この規定って「危険を防止するためやむを得ないとき」であって、「事故を回避できないためやむを得ないとき」ではありません。
「危険」を「防止」です。

 

実際のところ、見通しが悪い交差点(42条の徐行場所)にあたるところを通過する前に、徐行のみならずクラクションを吹鳴したことから無罪にした判例もあります。
徐行していたところに2輪車が無徐行で突っ込んだ事故ですが、徐行のみならずクラクションを二回鳴らしたことから被告人に過失がないとして無罪(東京高裁 昭和47年12月7日)。

 

要は法令で定める徐行や一時停止などをしてもまだ安全確認が十分できない場合に、「危険を防止するため」ならベルを鳴らしても違反とはいえない。
徐行や一時停止せずにいきなりクラクションやベルを使うから問題になるわけ。

 

なので、徐行や一時停止などやるべきことをしてもまだ「危険防止の安全確認」に不安が残るならベルを使っても問題にはならないですが、ニッポンではやたらと「ベルやクラクションを鳴らすと違反!」みたいな風潮になっているので、時としてトラブルになる。

 

その意味では、極力使わないほうがベター。

判例では

例えばこのような判例があります。
まずは公訴事実から。

被告人は自動車運転の業務に従事しているものであるが、昭和40年(略)普通乗用自動車を運転し、(略)先道路において後退しようとしたが、後退の合図をし自車の左右後方を注視して安全を確認しつゝ後退すべき業務上の注意義務があるのにこれを怠り、その合図をせず、左後方を注視したのみで右後方の安全を確認することなく後退した過失により、自車の右側後方に佇立していた被害者に自車右側後部を衝突させ、よつて同女に加療約二週間を要する左足根部挫傷並にアキレス腱損傷の傷害を負わせたものである。

裁判所の判断。

被告人が本件自動車を後退させるに当つて運転者としての注意義務を果したか否かの点につき本件記録を精査して勘案するに、元来、自動車は道路上において前進するのが普通で、構造上もそのように出来ており、後退するのは特別の必要のある場合に限られるものであるから、道路上にある歩行者、佇立者、或は自動車運転者は前方に停車中の自動車が突如後退してくることは通常予想しないものである。
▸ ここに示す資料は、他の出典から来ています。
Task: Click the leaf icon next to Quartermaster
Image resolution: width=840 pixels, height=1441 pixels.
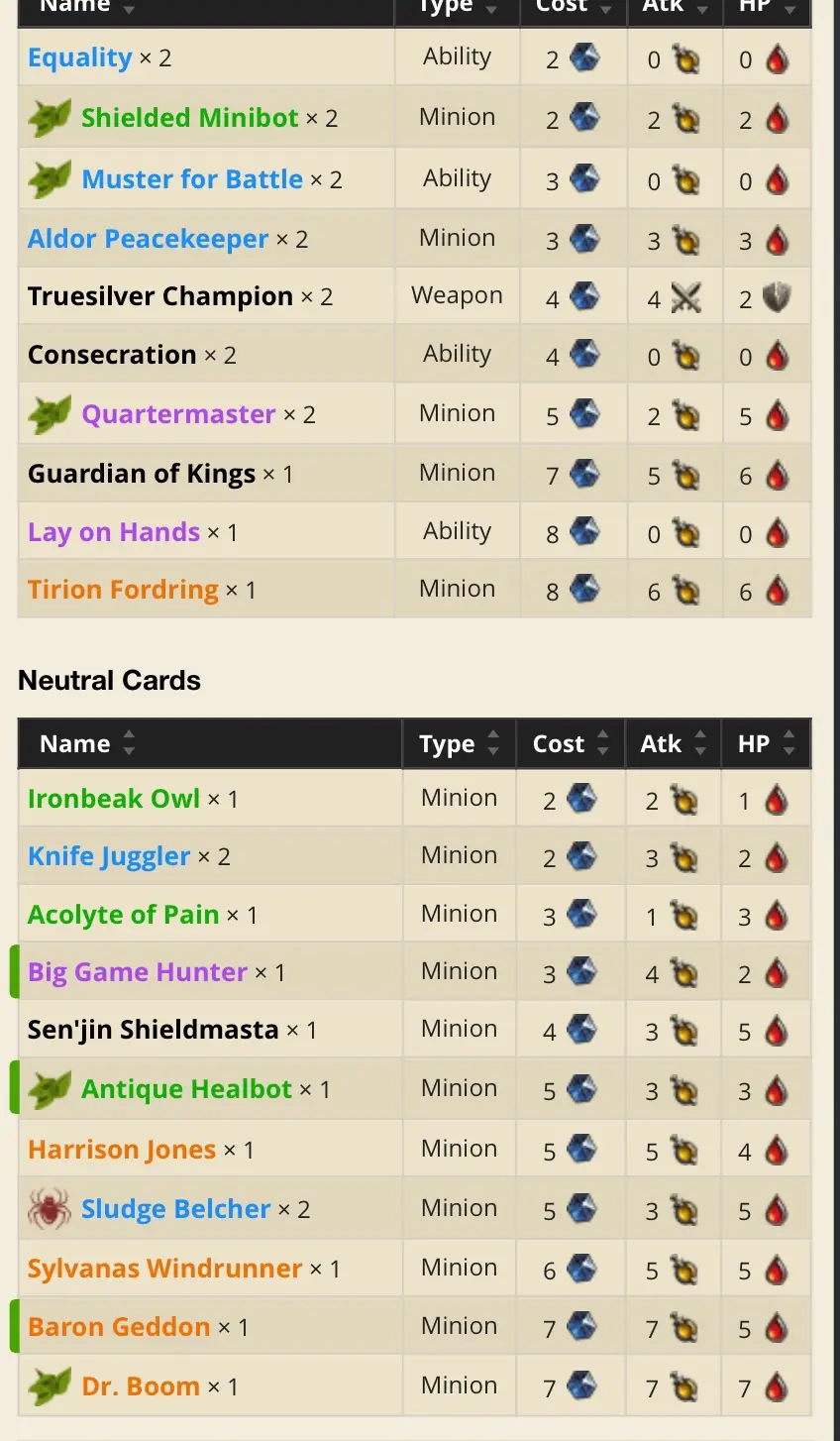Action: coord(49,414)
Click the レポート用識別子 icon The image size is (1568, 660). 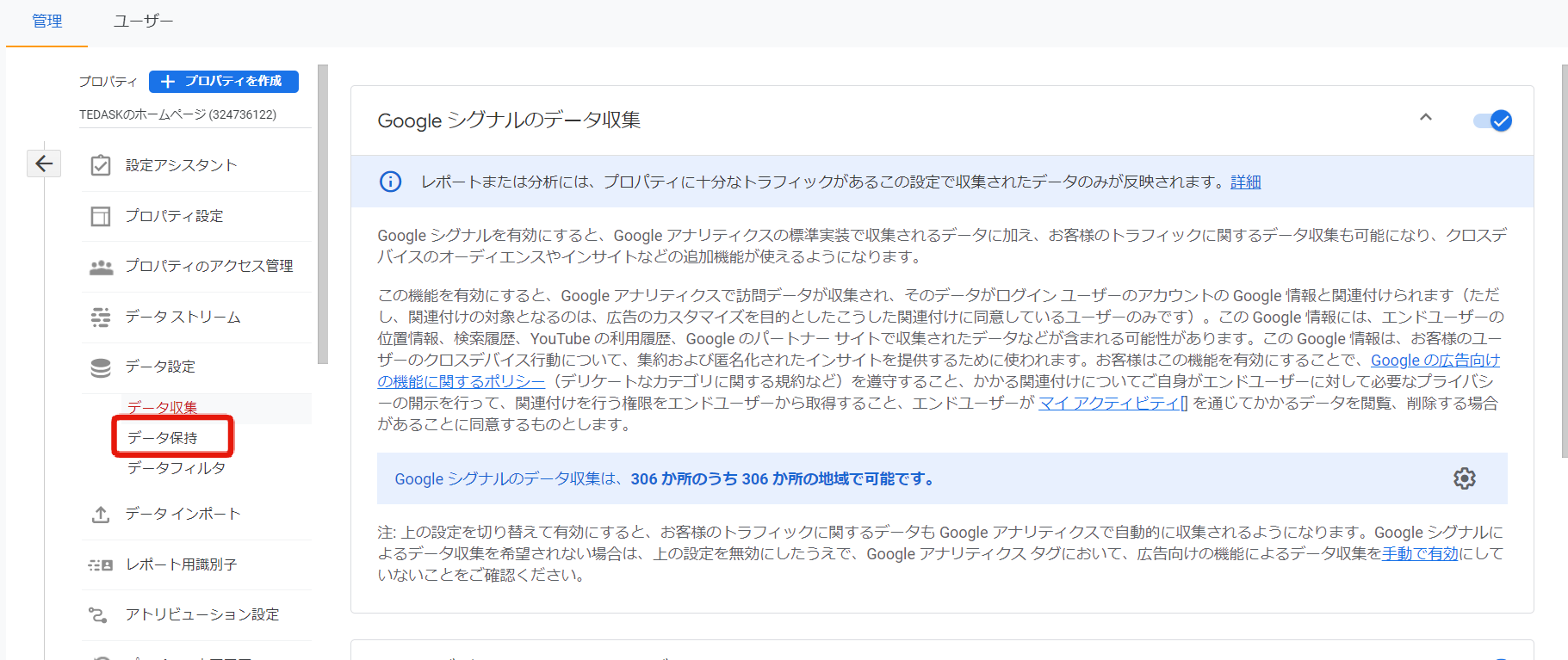[x=101, y=565]
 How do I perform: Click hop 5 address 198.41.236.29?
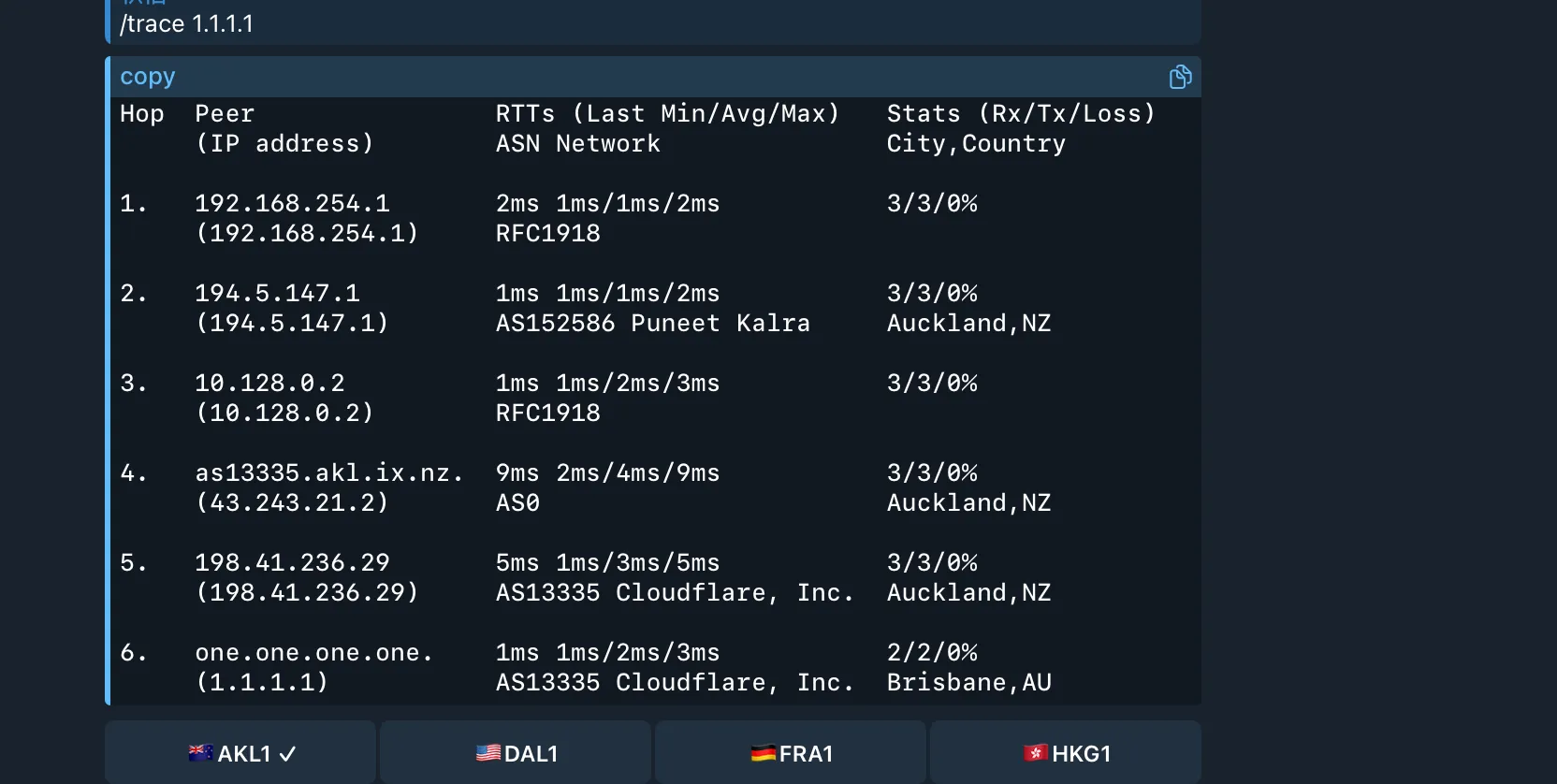tap(292, 562)
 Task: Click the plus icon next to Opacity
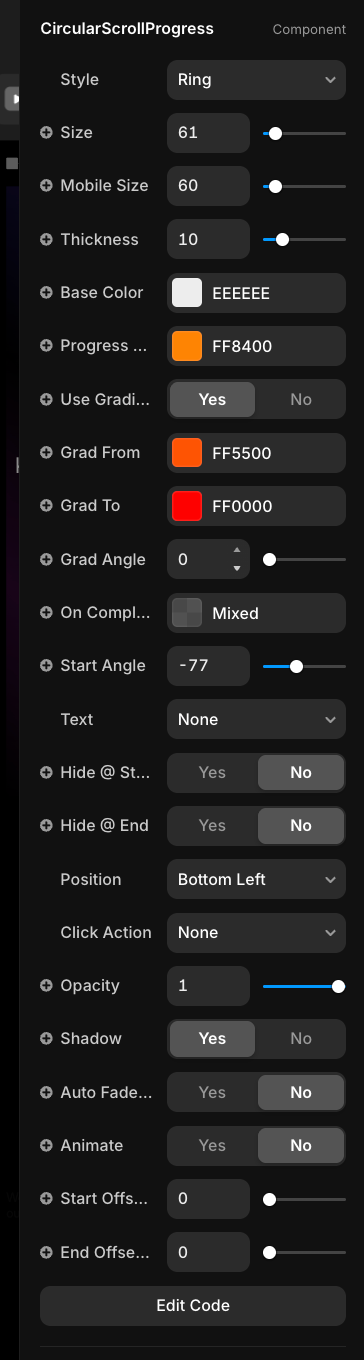point(46,986)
それだから、自動車運転者が道路上で自動車を後退させるに当つては、前進させる場合に比し更に格段と後方の安全確認に意を用いるべき業務上の注意義務があると謂わなければならない。
本件についてこれを見るに、被告人の検察官に対する供述調書によると、被告人は被害者が停車中のライトバンの左側に立つて車内の運転手と立ち話をしていたのを目撃し乍らそのすぐ後方を数m前進して、一旦停止し、そして直ちに再び後退して来たのであるから、同女の直後を通つて後退するに当つては、同女が立話を終わり或は被告人の自動車の通過に驚いて体を移動させることのあることを当然予想すべきであるから、警音器を鳴らす等して同女の注意を喚起し、なお、絶えず同女の動静を注視しながら徐行しつつ後退すべき業務上の注意義務があるものと解する。
原判決はクラクションを鳴らすことは道路交通法の定める後退の合図にはならないと判示するけれども、同法第53条第1項同法施行令第21条の定める後退の合図は自動車運転法規を学習した自動車運転者にとつては有効な合図であつても、これに無関心な一般歩行者や佇立者等には必ずしも有効な合図とはならない。およそ、自動車運転者は通常可能なあらゆる方法を以て事故発生の防止に努むべき業務上の注意義務を有するものであるから、本件のような場合、佇立者に注意を与えるためには警音器を鳴らすのが最も効果ある方法であつて、道路交通法の規定も斯る警音器の使用を禁ずる趣旨とは解せられない。

東京高裁 昭和42年2月14日

わりと注意喚起的な使用を認めている。
「危険」を「防止」するため「やむを得ない」の判例上の解釈って、わりと広く認めているような。

 

読者様がいう事例ですが、徐行していてもヒヤっとするのであれば、危険防止のためやむを得ない場合としてベルを使っても問題ないと思うけど、法律上問題がないことでもベルに憤慨して発狂する人もいるので、極力使わないほうがベターなのかもしれません。

 

徐行や一時停止など、法令で指定されたやるべきことをしないままベルを使うのは論外。